:: SOURCE DATA

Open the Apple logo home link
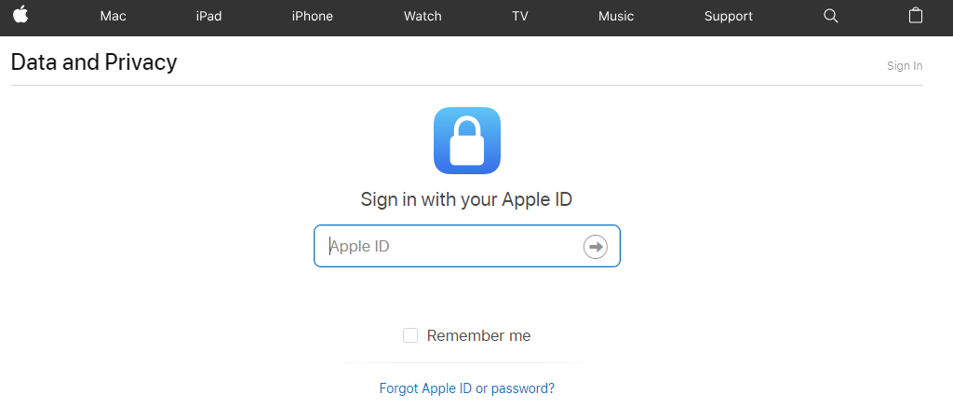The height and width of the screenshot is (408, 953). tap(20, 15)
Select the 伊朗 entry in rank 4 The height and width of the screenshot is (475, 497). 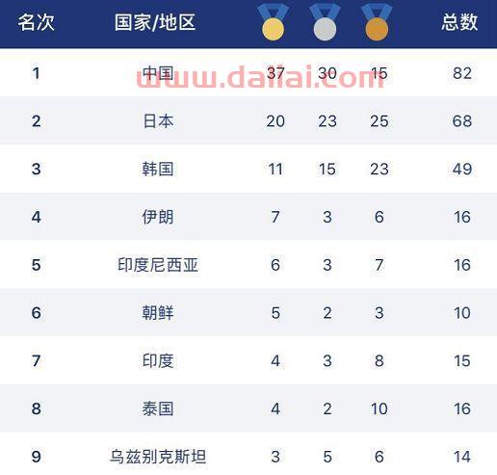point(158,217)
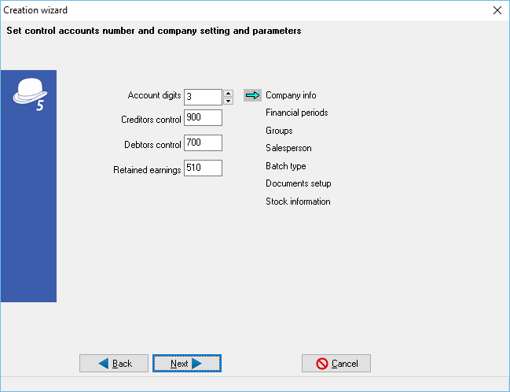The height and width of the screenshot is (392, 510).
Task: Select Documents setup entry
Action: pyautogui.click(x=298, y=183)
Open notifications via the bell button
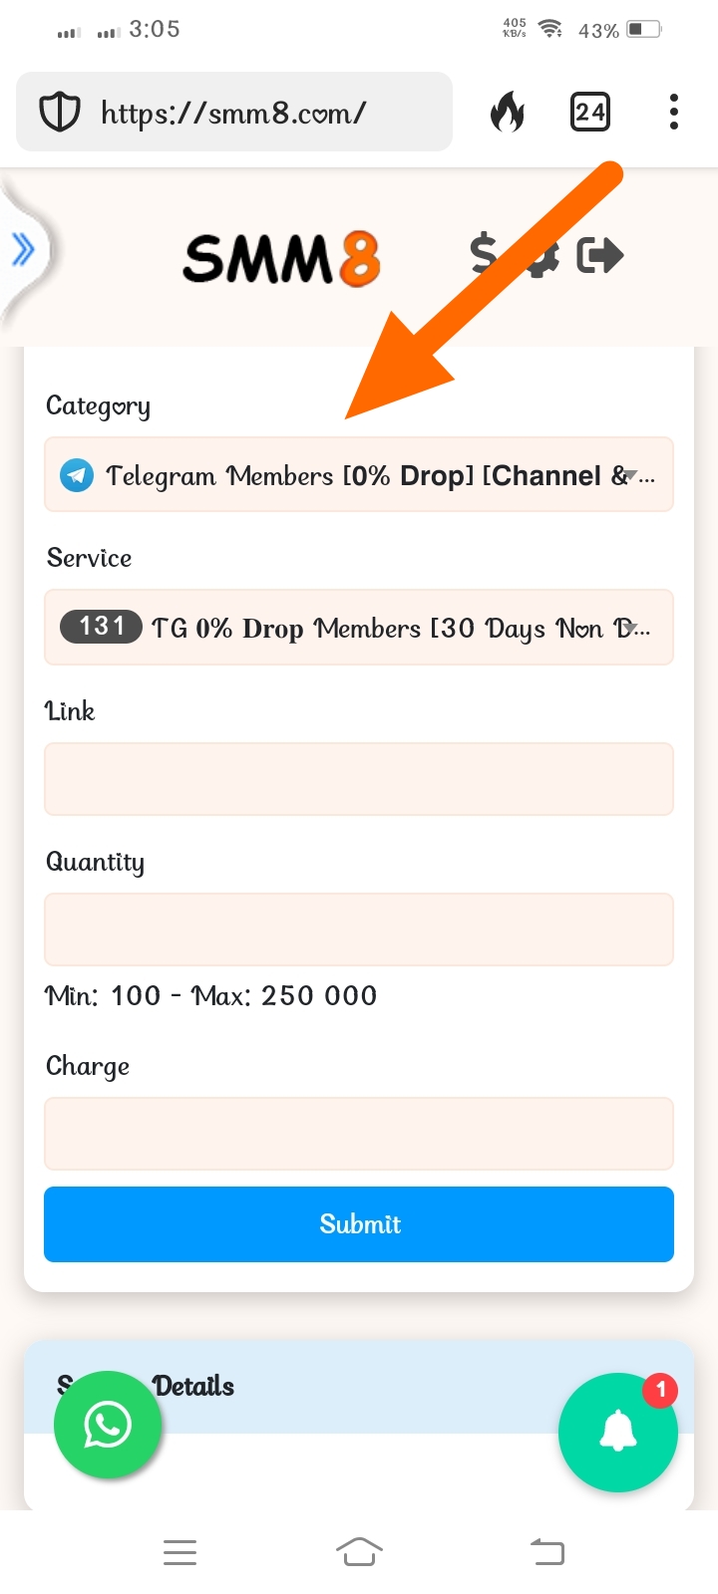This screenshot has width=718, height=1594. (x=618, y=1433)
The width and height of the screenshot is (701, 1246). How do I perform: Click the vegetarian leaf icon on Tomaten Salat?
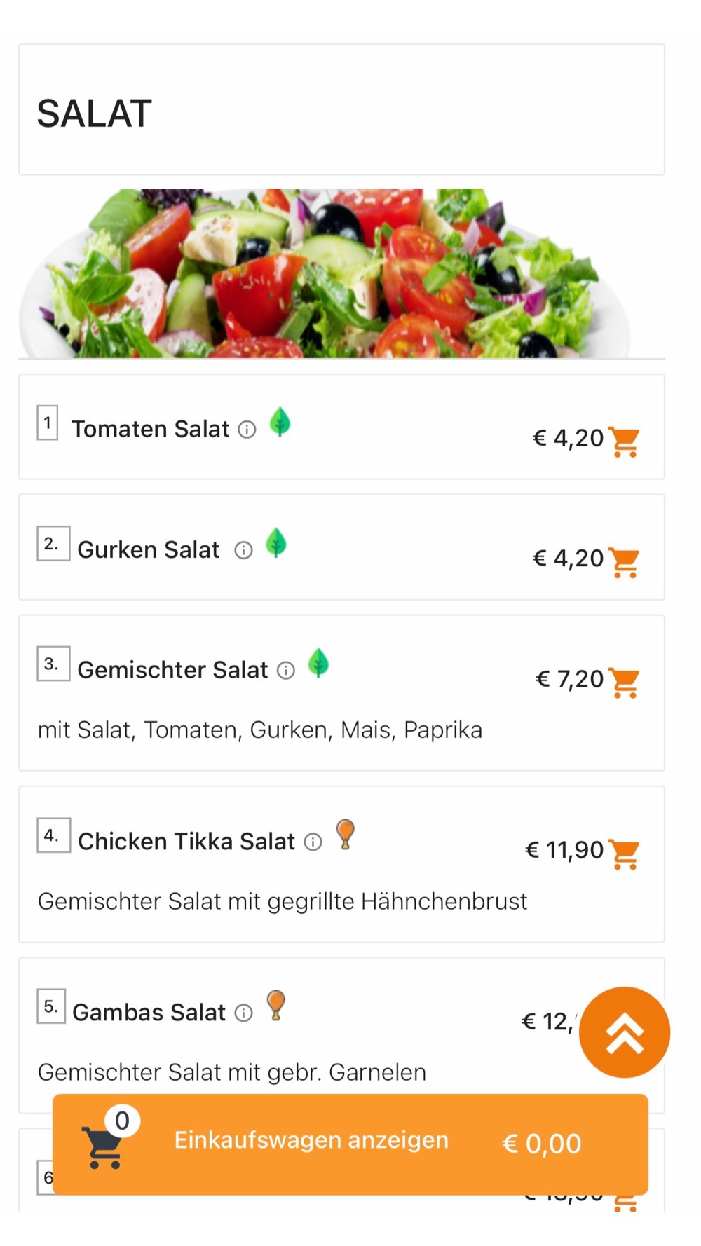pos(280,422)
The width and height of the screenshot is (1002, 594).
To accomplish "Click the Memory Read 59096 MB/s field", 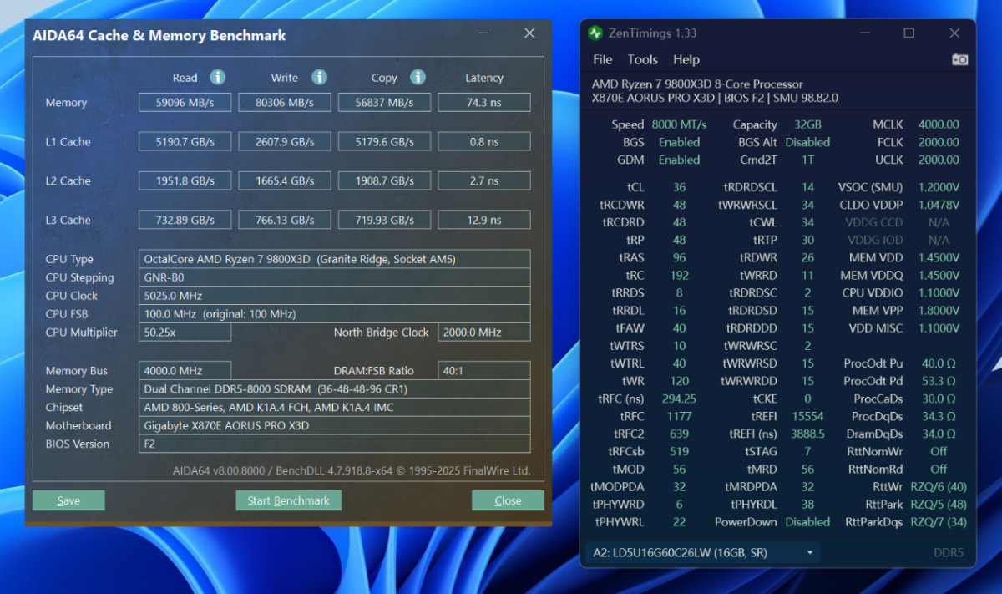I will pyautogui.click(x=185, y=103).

::::
:: SOURCE DATA

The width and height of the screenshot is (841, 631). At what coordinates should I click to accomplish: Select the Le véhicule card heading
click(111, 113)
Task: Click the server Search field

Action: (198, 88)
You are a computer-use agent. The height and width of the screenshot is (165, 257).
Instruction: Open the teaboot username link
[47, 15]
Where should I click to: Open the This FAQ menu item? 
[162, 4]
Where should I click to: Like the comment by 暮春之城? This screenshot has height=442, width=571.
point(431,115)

::::
:: SOURCE DATA

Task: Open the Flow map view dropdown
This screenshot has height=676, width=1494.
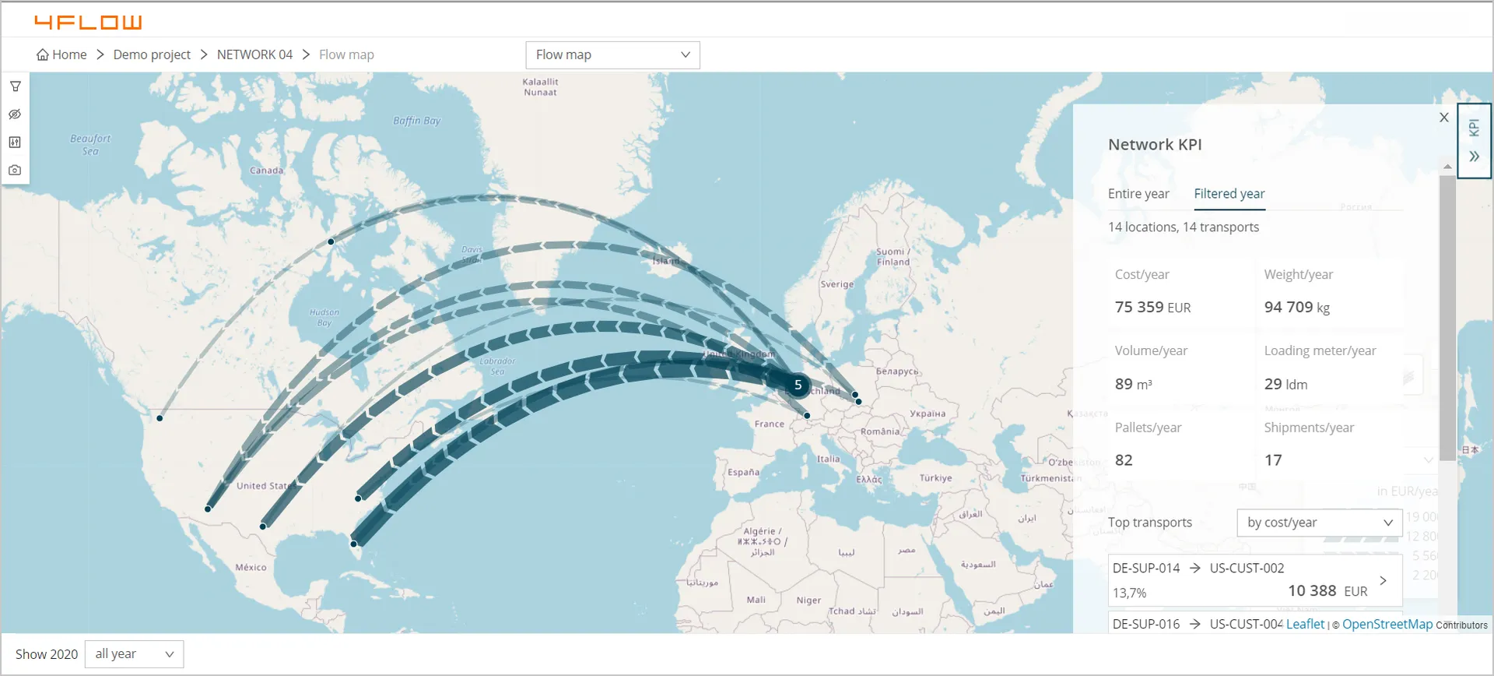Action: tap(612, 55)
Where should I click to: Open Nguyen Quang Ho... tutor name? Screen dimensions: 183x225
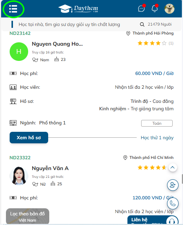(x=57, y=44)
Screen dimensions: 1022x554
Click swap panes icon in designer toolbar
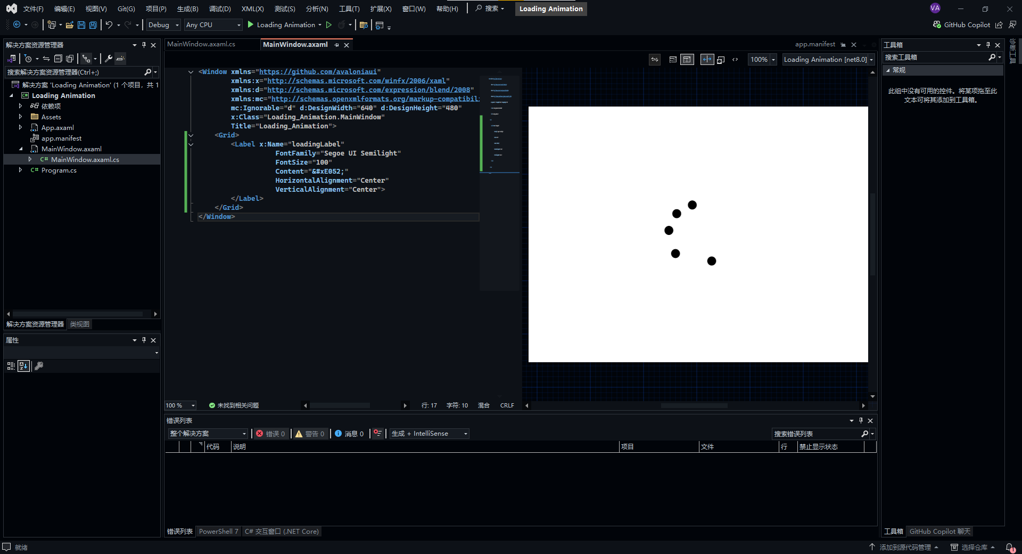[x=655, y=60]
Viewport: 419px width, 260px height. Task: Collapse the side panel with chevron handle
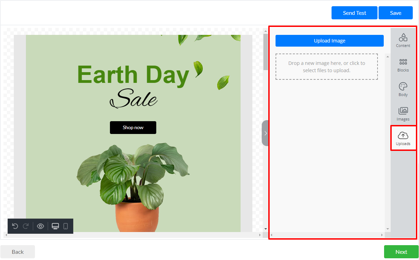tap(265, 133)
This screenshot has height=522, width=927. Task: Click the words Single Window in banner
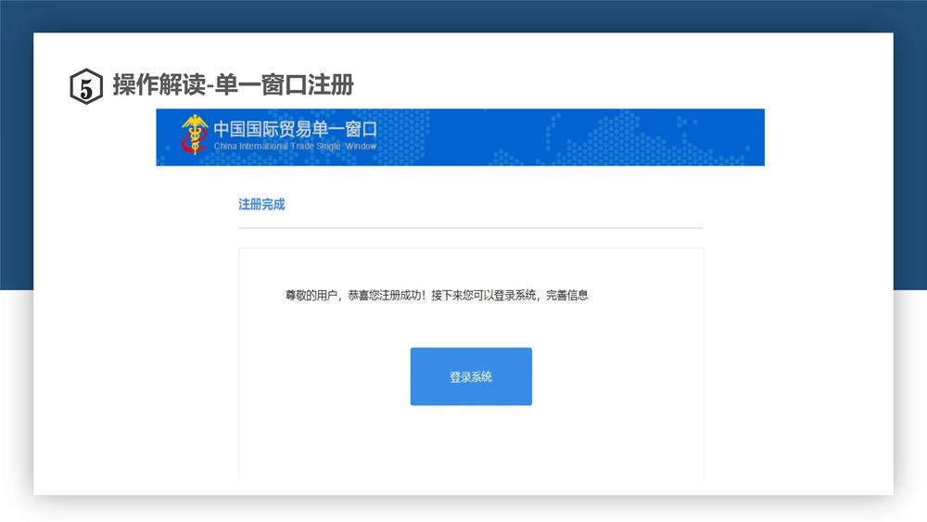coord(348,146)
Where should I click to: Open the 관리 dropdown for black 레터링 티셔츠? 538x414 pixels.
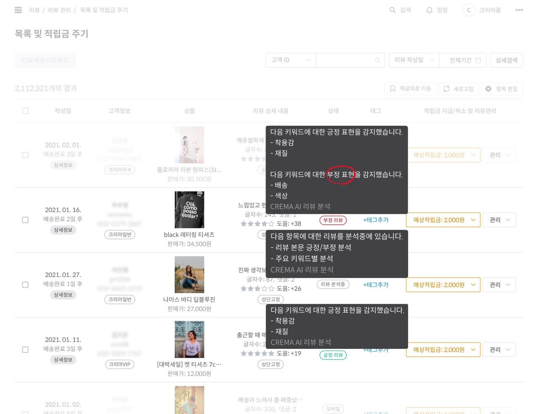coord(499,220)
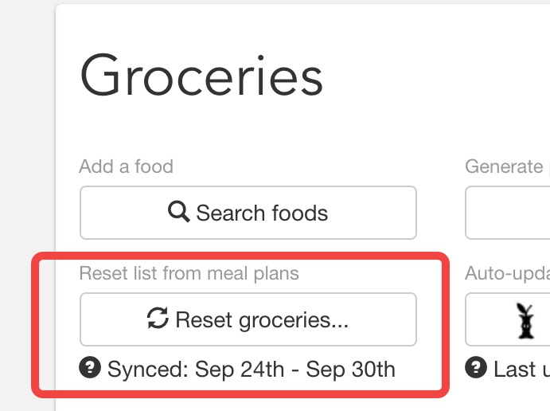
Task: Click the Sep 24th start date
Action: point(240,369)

::::

■ PROBLEM DESCRIPTION:
Reproduce the data above exactly, but only the lines from the one showing "Open notifications via the bell button" through the one showing "The width and height of the screenshot is (1002, 594).", with both ends kept and the pictures left out.

■ EXERCISE SOLUTION:
Open notifications via the bell button
This screenshot has width=718, height=1594. (x=618, y=1433)
The width and height of the screenshot is (701, 1246). How do I perform: Click the vegetarian leaf icon on Tomaten Salat?
pos(280,422)
The width and height of the screenshot is (1002, 594).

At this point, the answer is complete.